Chapter 5 provides insight into the underexplored area of the geographical contingency of rural masculinities in South Asia. It evokes a feminist political ecological perspective and the notion that control over women as well as nature is a typical characteristic of rural masculinities. The author provides different examples of all-male spaces and boundaries that are not only marked by gender but also by caste, thereby limiting the participation of women and lower-caste men in those spaces. Chowdhry explains both symbolic and material dimensions of masculinities as she argues that “these are the spaces where the power and legitimacy of masculinity are cemented and displayed... the masculinization of space means an access to and a control over resources of various kinds: material, socio-cultural, political, and ideological” (160).
Chapters 6 and 7 analyze case studies of inter-caste marriages and honour-based violence and address the ways they are perceived/handled by the judiciary, the media, and the local village councils. Honour is an “essential male concept” (193) devised for policing women’s sexuality through joint patriarchal surveillance. In the event that loss of honour happens through women’s non-conforming conduct (for example, expression of sexuality), violence against women is justified as means of reinstating the honour of the family’s men.
Despite many strengths, some areas would have benefited from more attention. Chowdhry’s passing reference to homosexuality, a rite of passage in a boy’s life, leaves a lot to be unpacked, and the practice is undertheorized, as heterosexuality is axiomatic to the book’s analysis. The issue of non-normative sexuality and non-conformist male agency evades the empirical gaze and lacks an authoritative counterbalance by excluding the voices of homosexual men. Additionally, in addressing contemporary masculinities, the book fails to engage the ways in which the prevalent neoliberal ethos of consumerism and the flux of late capitalism have impacted the life-choices men can make. It is well established that although neoliberalism and the effects of late capitalism may seemingly appear gender-neutral, they have a disproportionate impact on masculinities and ideas of manhood. In this context, Chowdhry does not address how contemporary masculinities are reconfigured and negotiated in response to the exigencies of neoliberalism.

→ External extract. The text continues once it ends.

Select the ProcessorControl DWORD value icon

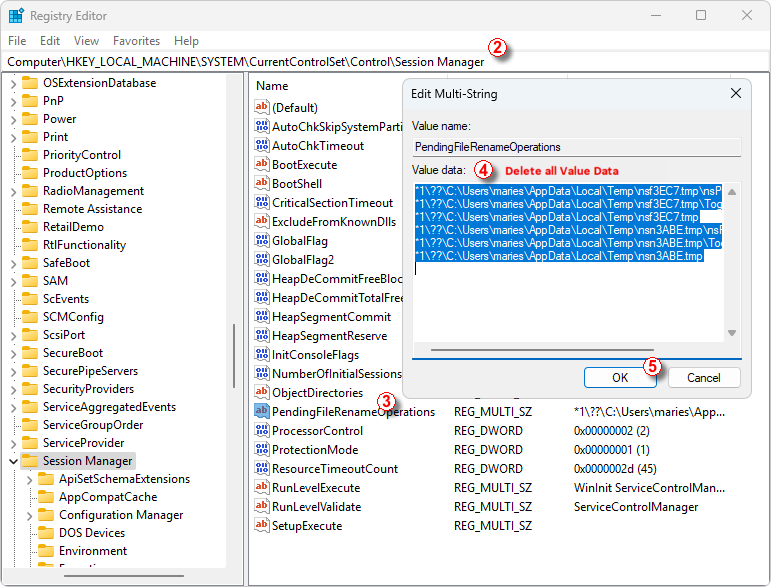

Still, the book offers a timely addition to the growing body of research on South Asian masculinities. Though contextualized with specific references to colonial Punjab and postcolonial Haryana, the book’s representation of masculinity can be extended to a pan-Indian level for the shared historical, cultural, and social contexts. It is a significant work that increases provisions for critical engagement with the situatedness of masculinities and emphasizes the multiplicity/plurality of masculinities by focusing on their dynamism and contextual variation. A strong suit of this book lies in its lack of dependency on theoretical frameworks developed in the West as it provides a much-needed and refreshing perspective on rural masculinities. Overall, it is a compelling text for scholars of South Asian masculinities, gender studies, and cultural studies.